DOCUMENT SECTION -

▶

Rigid and Shaky Hard Link Diagrams

Abstract

In this study of the Reidemeister moves within the classical knot theory, we focus on hard diagrams of knots and links, categorizing them as either rigid or shaky based on their adaptability to certain moves. We establish that every link possesses a diagram that is a rigid hard diagram, and we provide an upper limit for the number of crossings in such diagrams. Furthermore, we investigate rigid hard diagrams for specific knots or links to determine their rigid hard index. In the topic of shaky hard diagrams, we demonstrate the existence of such diagrams for the unknot and unlink of any number of components and present examples of shaky hard diagrams.

◀

PROBLEMS TO SOLVE -
1. From the abstract on rigid and shaky hard link diagrams, can you quote the passage that begins at the words "In this study" and stops after "shaky hard diagrams."?
2. Answer these from the abstract on rigid and shaky hard link diagrams:
(a) Into which two categories are hard diagrams sorted?
(b) What is given for the number of crossings in rigid hard diagrams?
(c) For which knot and link are shaky hard diagrams shown to exist?
3. Continue the abstract on rigid and shaky hard link diagrams, starting after its final sentence.
The records play no part in this work.

MATERIAL PROVIDED -
▶

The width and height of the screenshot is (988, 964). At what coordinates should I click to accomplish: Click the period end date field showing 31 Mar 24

◀
▶

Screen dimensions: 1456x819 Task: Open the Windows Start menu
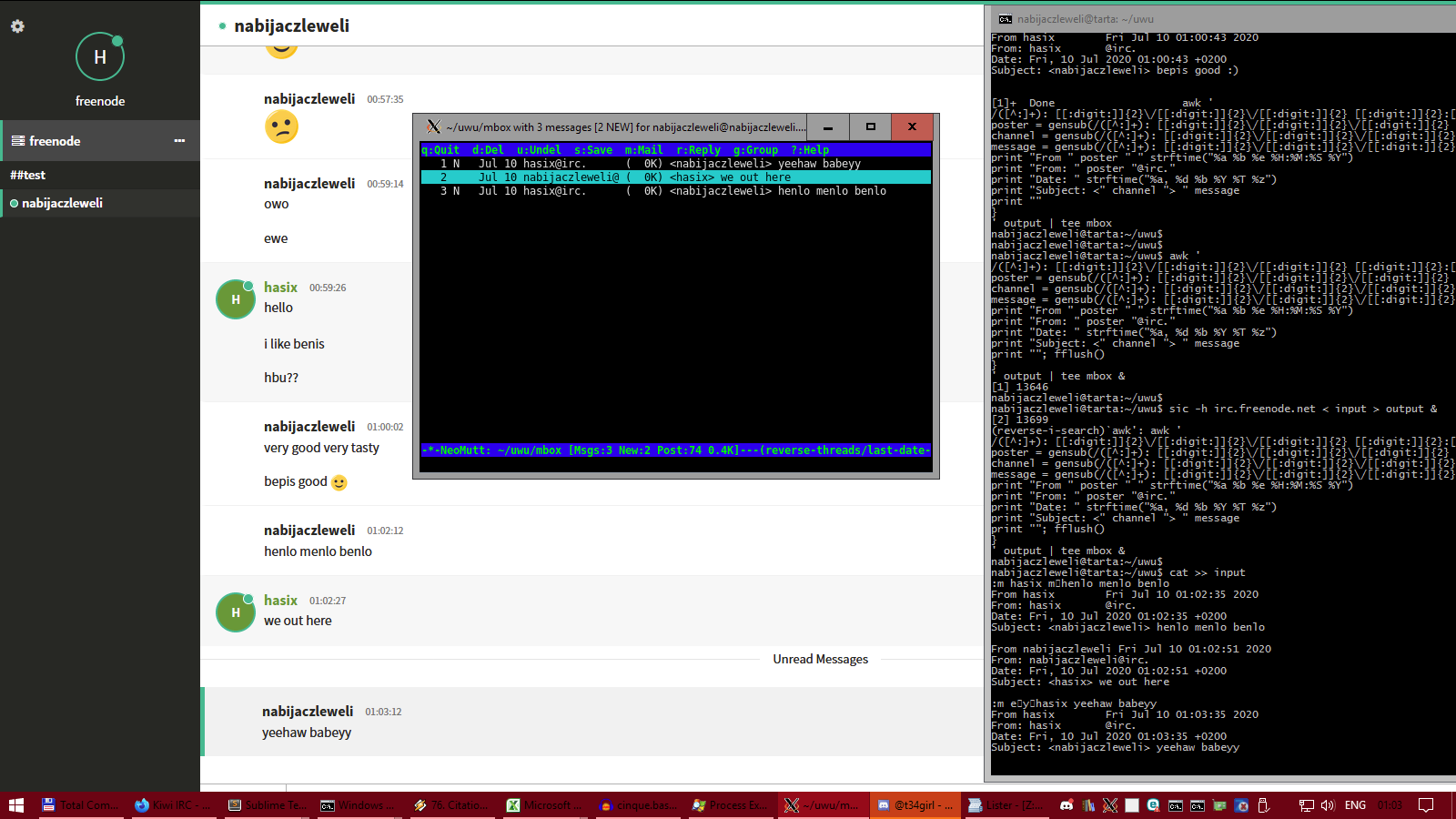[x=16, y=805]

◀
▶

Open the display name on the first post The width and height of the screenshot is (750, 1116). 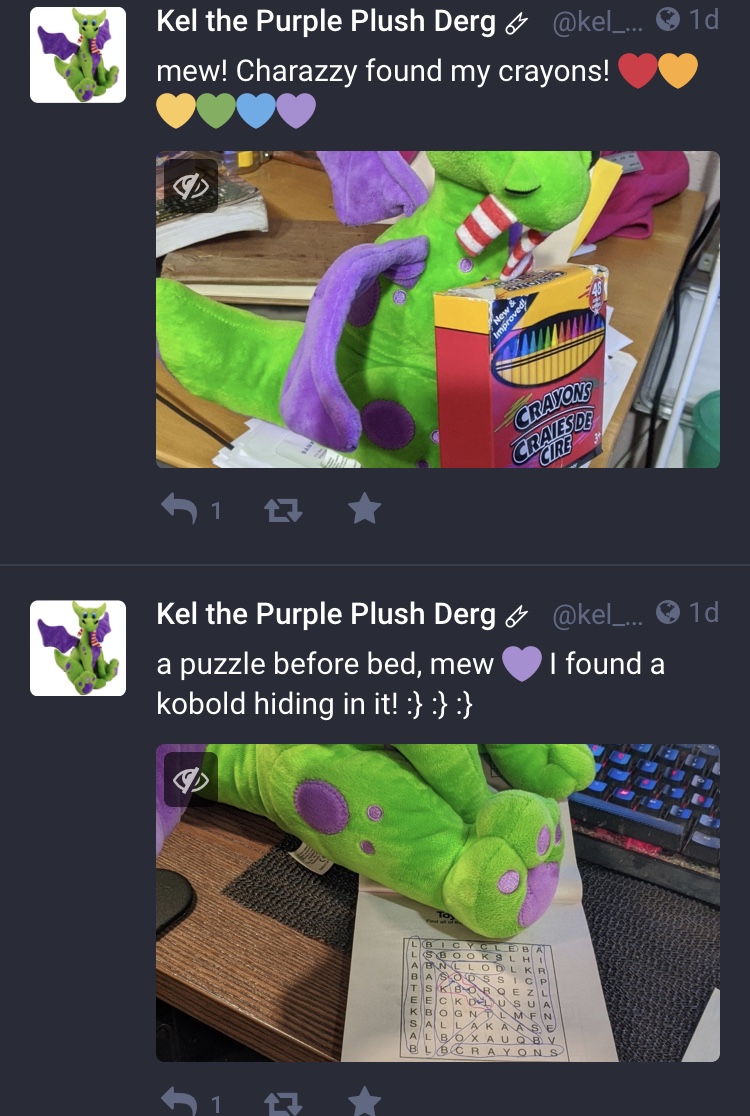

◀

ANSWERS GIVEN -
1.
In this study of the Reidemeister moves within the classical knot theory, we focus on hard diagrams of knots and links, categorizing them as either rigid or shaky based on their adaptability to certain moves. We establish that every link possesses a diagram that is a rigid hard diagram, and we provide an upper limit for the number of crossings in such diagrams. Furthermore, we investigate rigid hard diagrams for specific knots or links to determine their rigid hard index. In the topic of shaky hard diagrams, we demonstrate the existence of such diagrams for the unknot and unlink of any number of components and present examples of shaky hard diagrams.

2.
(a) Rigid or shaky.
(b) An upper limit.
(c) The unknot and the unlink of any number of components.

3.
1. Introduction

The Reidemeister moves, introduced nearly a century ago (in 1926), are studied for their varying aspects and implications. B. Trace [1] noted that two diagrams representing the same knot are connected only by the second and third Reidemeister moves (but not the first) if, and only if, they share the same writhe and winding number as a curve. O. Oestlund [2] and Hagge’s [3] work indicates that for every knot, there exists a pair of diagrams requiring all three move types for transition. A. Coward [4] established that even when all three moves are essential, they can be executed in a specific sequence: initially, only the first moves that increase crossing numbers, followed by the second moves that also increase crossings, then exclusively the third moves, and finally the second moves again, but this time decreasing the number of crossings. M. Lackenby [5] has shown that any trivial knot diagram with c crossings can be transformed into a simple diagram using no more than ${\left(236c\right)}^{11}$ Reidemeister moves.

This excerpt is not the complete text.